[QUOTED TEXT]:
━━━━━━━━
# Best Karate



## muayThaiPerson (Mar 9, 2003)

??


----------



## arnisador (Mar 9, 2003)

I'm not sure I understand the question--the first thing I thinkk of is the old "Best Karate" book series.


----------



## Johnathan Napalm (Mar 9, 2003)

The "baddest" Karate would be Kyokushin


----------



## lonekimono (Mar 10, 2003)

This is great i feel like i'm on a game show
ok,ok,ok, now let me see the BEST karate?
now wait a min no, don't tell me  wow is this ever hard?????
i know i'll get this /\??????????????????????????????????????????????????????????????????????????????????????????????????????????????????
 ok i think that's enough , look let me say it this way
  i drive a jeep,and you might drive a ford probe, now look i have to put oil in my jeep and you must do the same in the probe
and they both have 4 wheels.
What i'm trying to say is that you kick i kick you punch i punch
 you do the math.

                      yours in kenpo


----------



## tarabos (Mar 10, 2003)

> _Originally posted by arnisador _
> *I'm not sure I understand the question--the first thing I thinkk of is the old "Best Karate" book series. *



lol...that's what i thought the thread would be about when i saw the subject...


----------



## A.R.K. (Mar 11, 2003)

The one that works for you personally, not in competition, but in real life combat.


----------



## Infight (Mar 12, 2003)

I have no doubt, Kyokushin is the best form of Karate developed til today.


----------



## SRyuFighter (Apr 1, 2003)

It's whatever works for you. All styles have very good points and weak points. I train in Shorin Ryu. A friend trains in Kyokushin. We spar and are evenly matched. We started training at the same time. SO this leads me to believe that there is no superior Karate style only difference.
━━━━━━━━
[GIVEN INFORMATION]:
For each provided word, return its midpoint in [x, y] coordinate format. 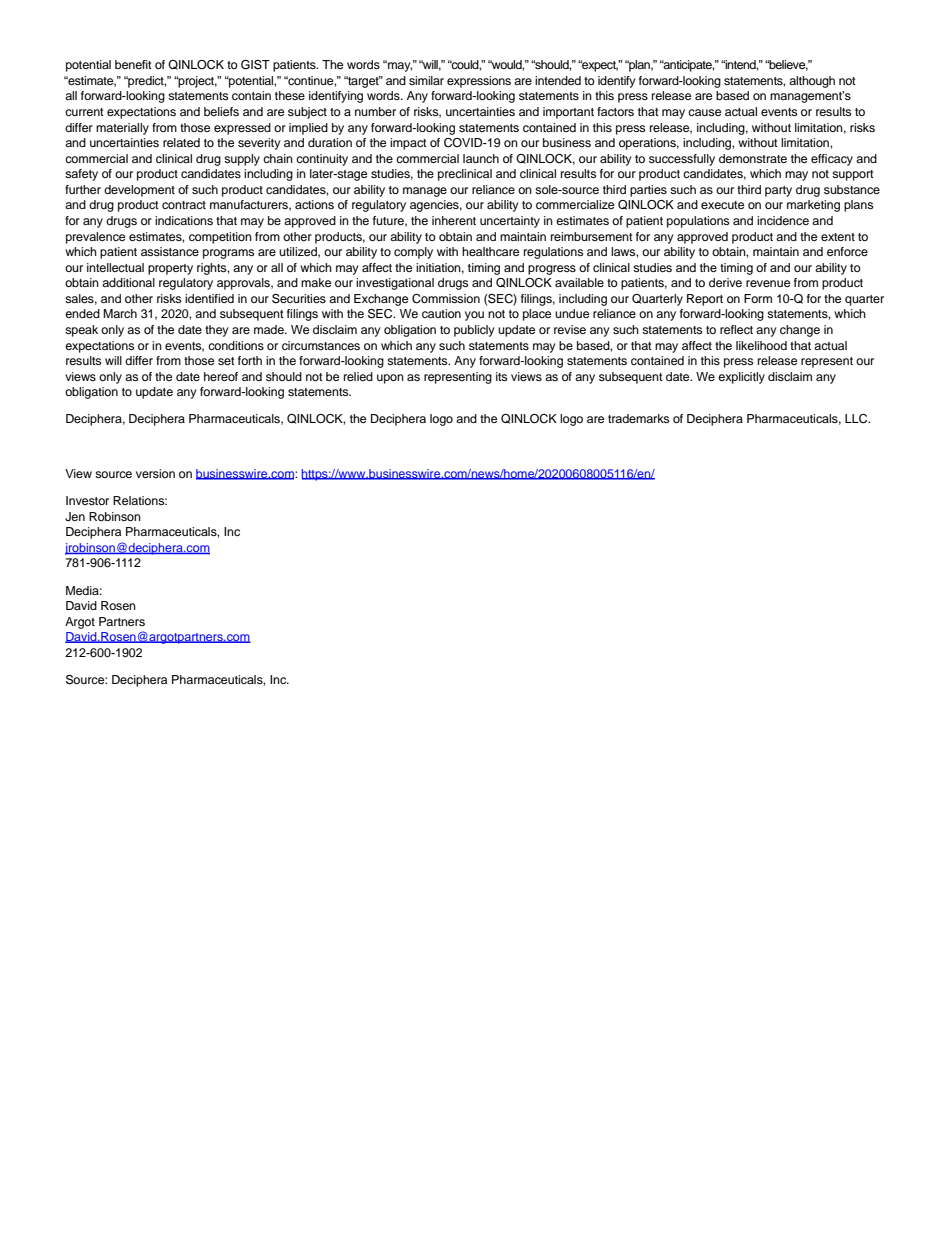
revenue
━━━━━━━━
[GIVEN INSTRUCTION A]: Please repeat word for word the part of the karate thread that opens with the words containing "## lonekimono (Mar" and closes with "have 4 wheels.".
[GIVEN INSTRUCTION B]: Condense the post in the karate thread that begins "It's whatever works for you." into a short list that keeps its main points.
[GIVEN INSTRUCTION C]: In the karate thread, which style does Johnathan Napalm call the "baddest" karate?

[EXPECTED OUTPUT A]:
## lonekimono (Mar 10, 2003)

This is great i feel like i'm on a game show
ok,ok,ok, now let me see the BEST karate?
now wait a min no, don't tell me  wow is this ever hard?????
i know i'll get this /\??????????????????????????????????????????????????????????????????????????????????????????????????????????????????
 ok i think that's enough , look let me say it this way
  i drive a jeep,and you might drive a ford probe, now look i have to put oil in my jeep and you must do the same in the probe
and they both have 4 wheels.

[EXPECTED OUTPUT B]:
- The best karate is whatever works for you; every style has strong and weak points.
- The writer trains in Shorin Ryu, and a friend trains in Kyokushin; they started at the same time and are evenly matched when they spar.
- This suggests that no karate style is superior, only different.

[EXPECTED OUTPUT C]: Kyokushin.